** Exercise objective **
Would you retype exactly the lines from the one holding "Viewport: 558px width, 216px height." through the last line of the listing, and only those, without pictures?
****************************************
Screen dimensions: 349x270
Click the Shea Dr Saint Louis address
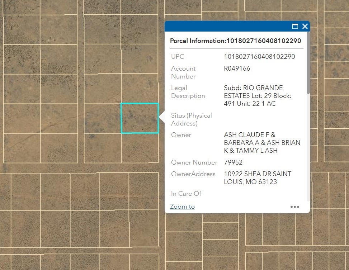257,178
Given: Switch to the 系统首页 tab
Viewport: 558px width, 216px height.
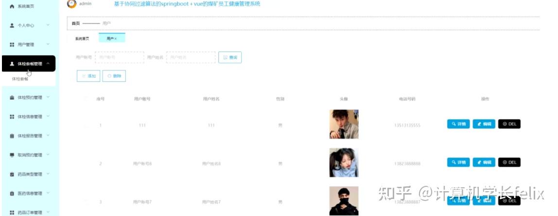Looking at the screenshot, I should (x=82, y=38).
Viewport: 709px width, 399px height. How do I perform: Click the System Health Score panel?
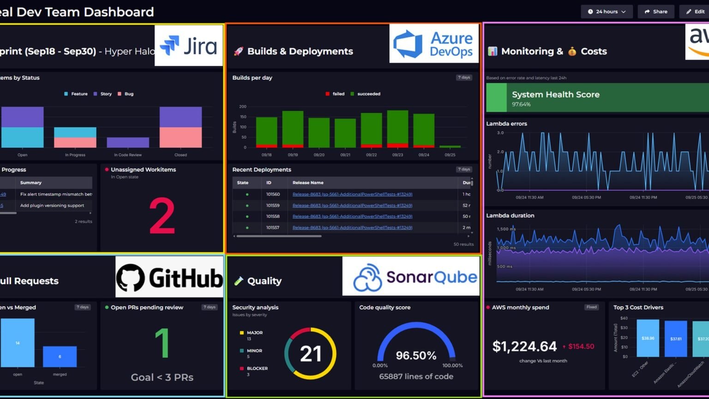click(x=597, y=98)
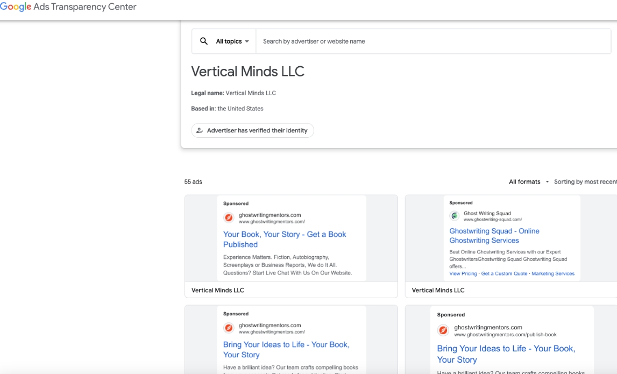Screen dimensions: 617x374
Task: Expand the All formats filter
Action: coord(528,182)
****************************************
** Output of the task **
Viewport: 558px width, 216px height.
Looking at the screenshot, I should (x=82, y=38).
Viewport: 709px width, 399px height. How do I perform: Click the System Health Score panel?
click(x=597, y=98)
Screen dimensions: 617x374
Task: Expand the All formats filter
Action: coord(528,182)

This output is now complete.